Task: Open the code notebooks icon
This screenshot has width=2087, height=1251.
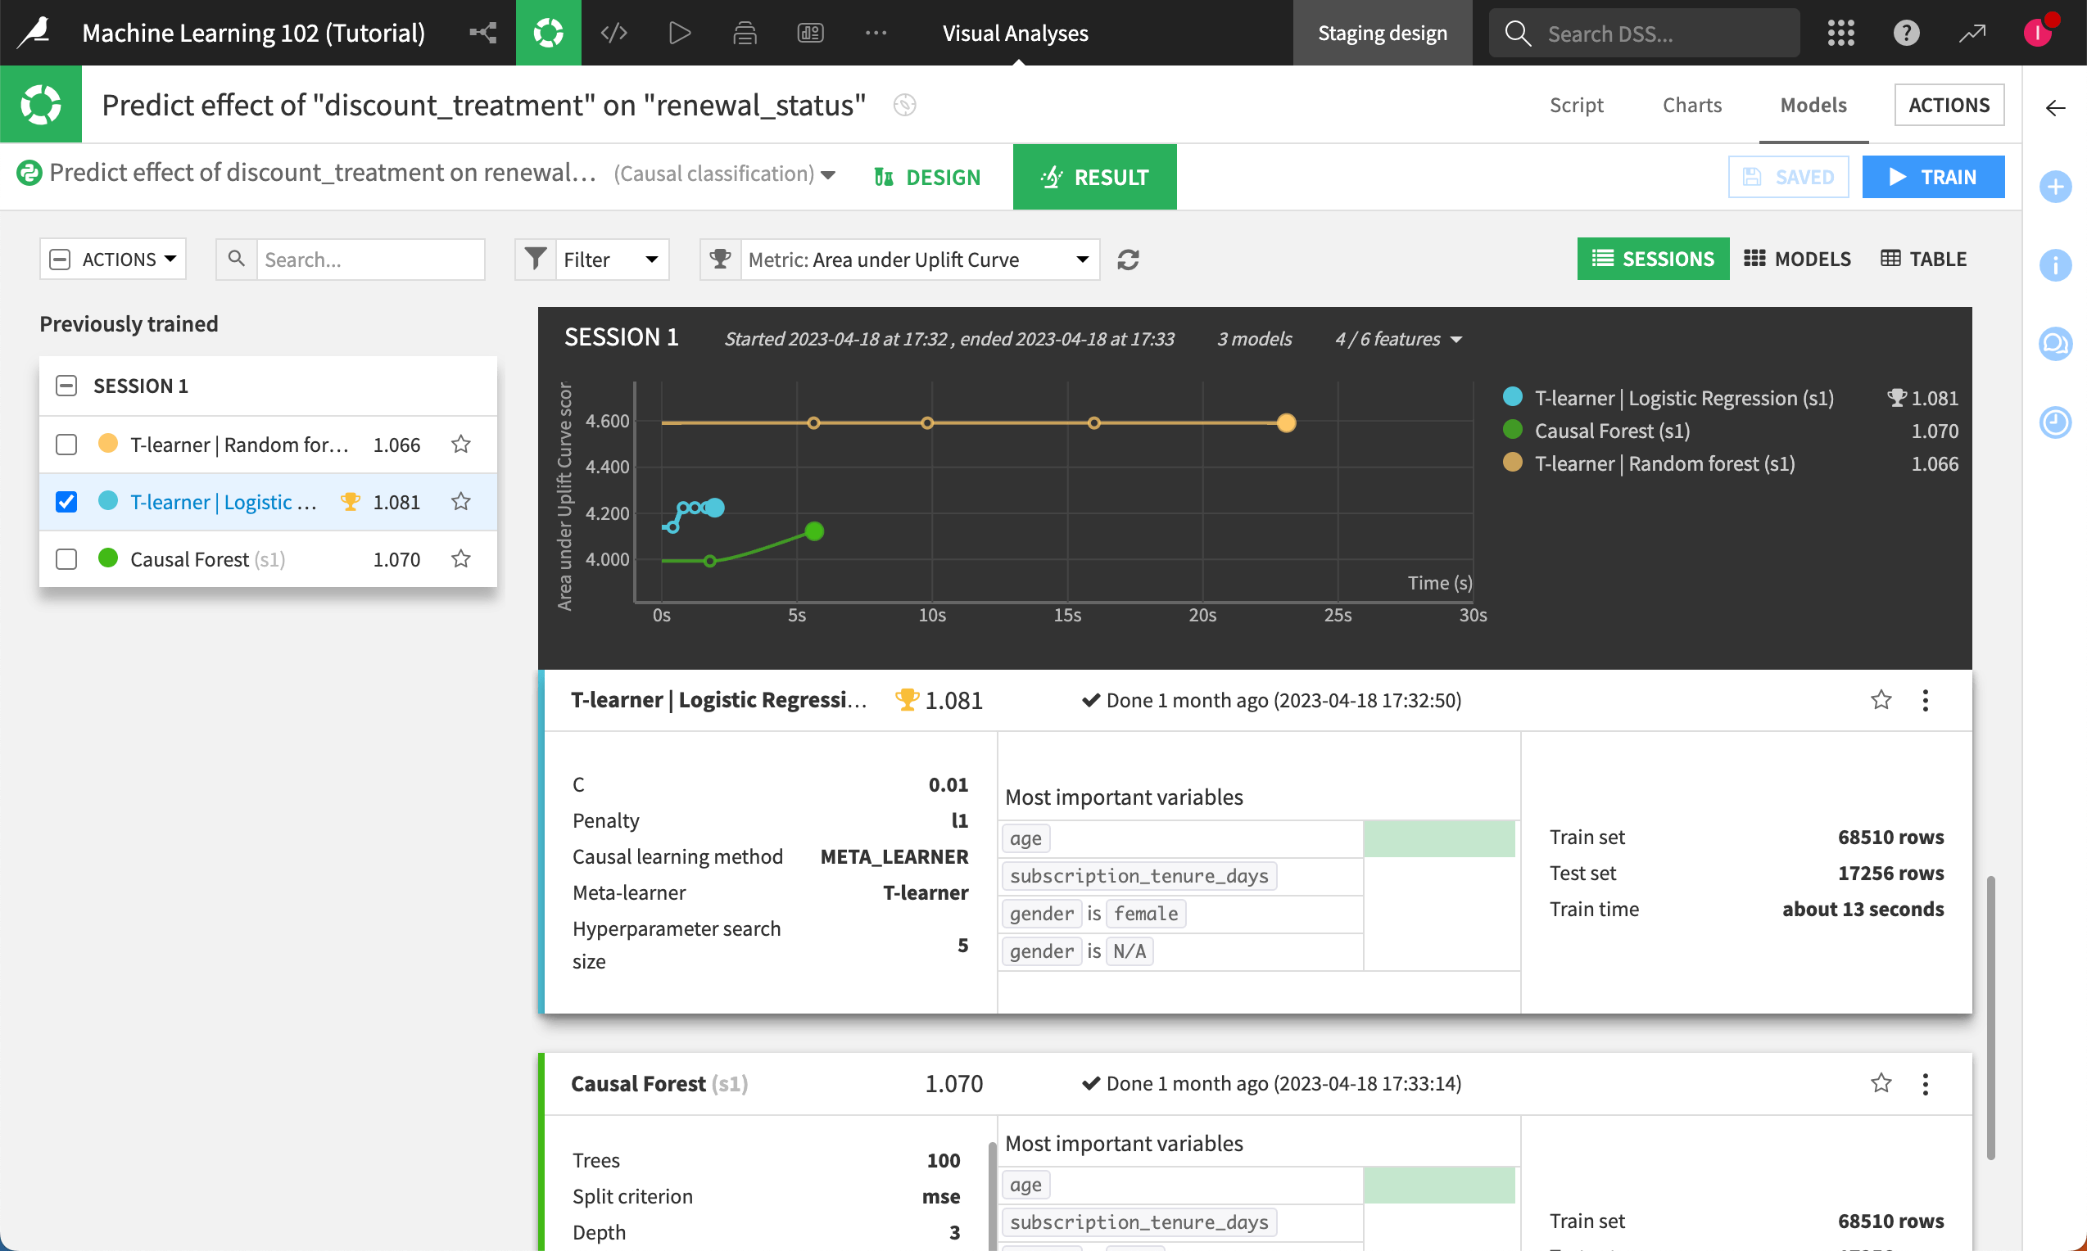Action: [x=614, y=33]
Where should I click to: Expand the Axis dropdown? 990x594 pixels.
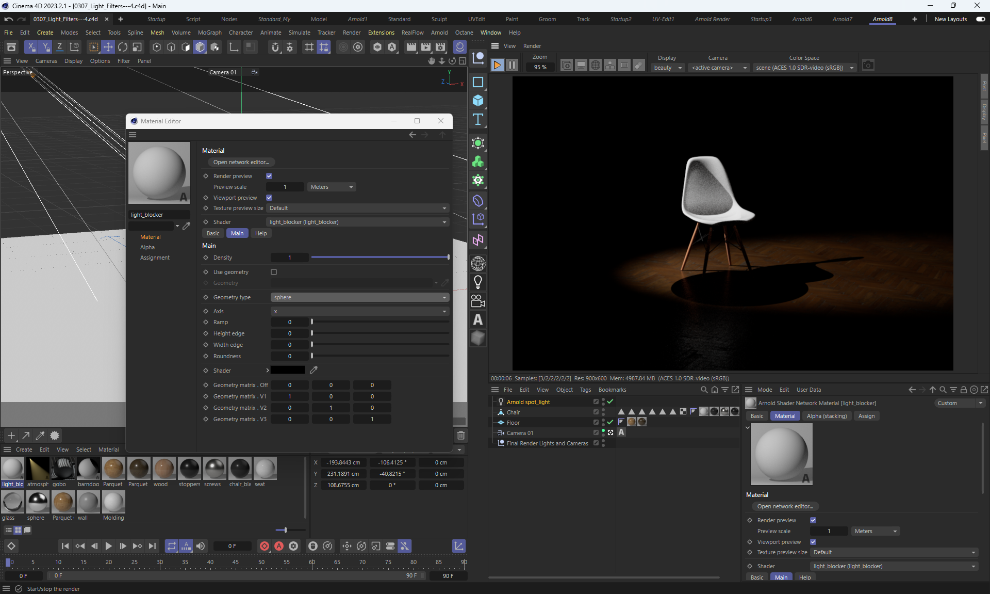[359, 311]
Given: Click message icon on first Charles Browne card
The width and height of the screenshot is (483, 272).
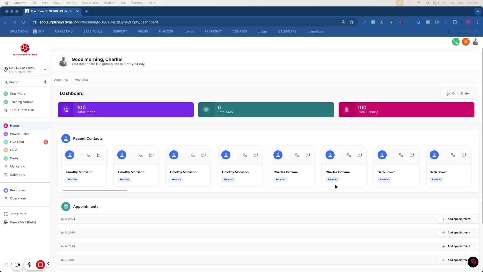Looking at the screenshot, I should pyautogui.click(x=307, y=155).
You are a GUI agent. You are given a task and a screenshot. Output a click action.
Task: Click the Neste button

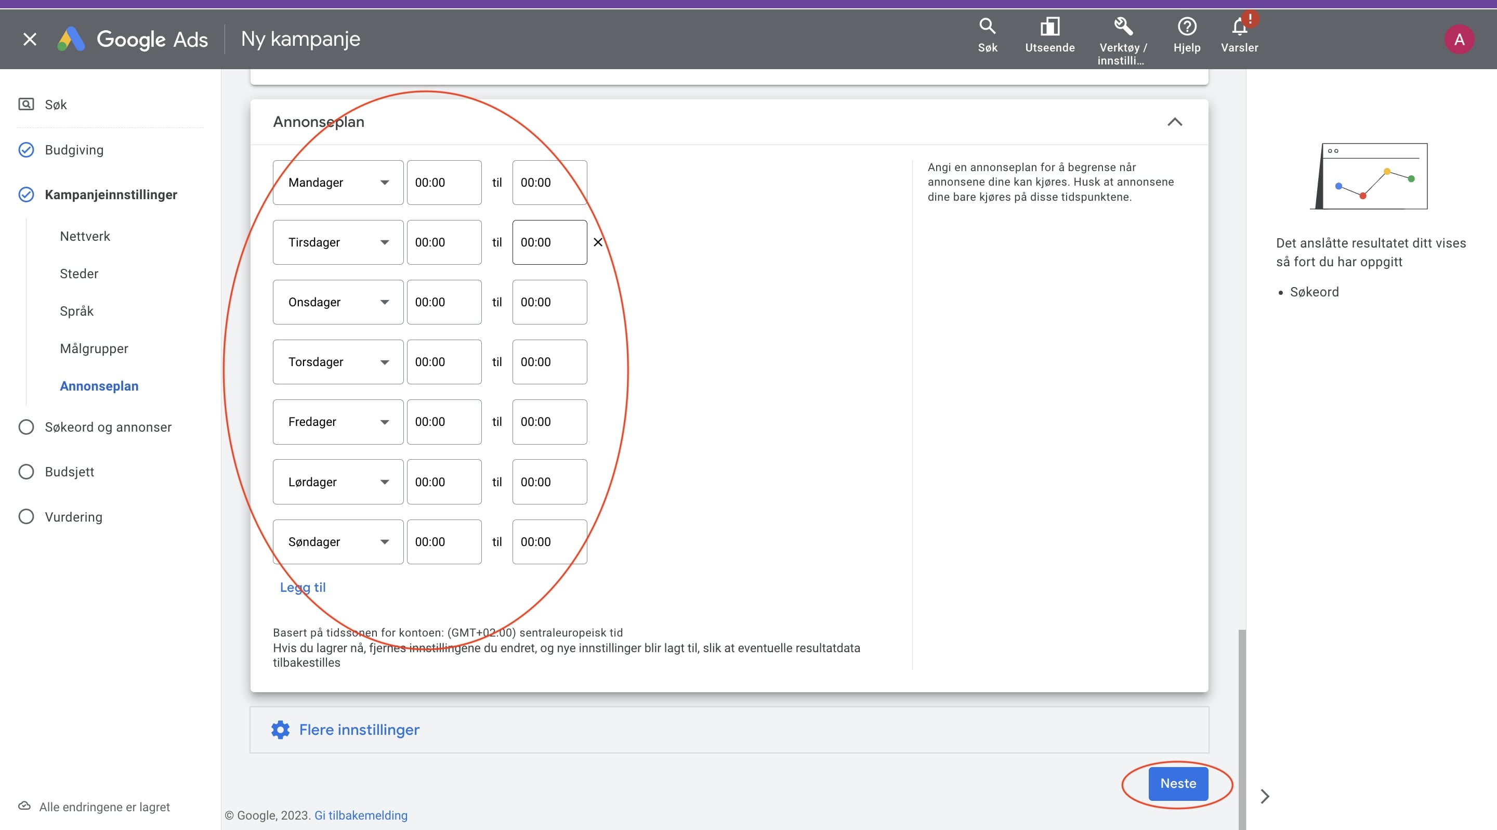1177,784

WHAT IS REQUIRED: Can you restate all the records above word for word while dropping the pictures?

FINISHED EXERCISE:
Task: Open the code notebooks icon
This screenshot has width=2087, height=1251.
Action: [x=614, y=33]
Where should I click to: Expand the Axis dropdown? 990x594 pixels.
[359, 311]
Given: Click message icon on first Charles Browne card
The width and height of the screenshot is (483, 272).
Looking at the screenshot, I should pyautogui.click(x=307, y=155).
You are a GUI agent. You are given a task and a screenshot. Output a click action.
Task: Click the Neste button

1177,784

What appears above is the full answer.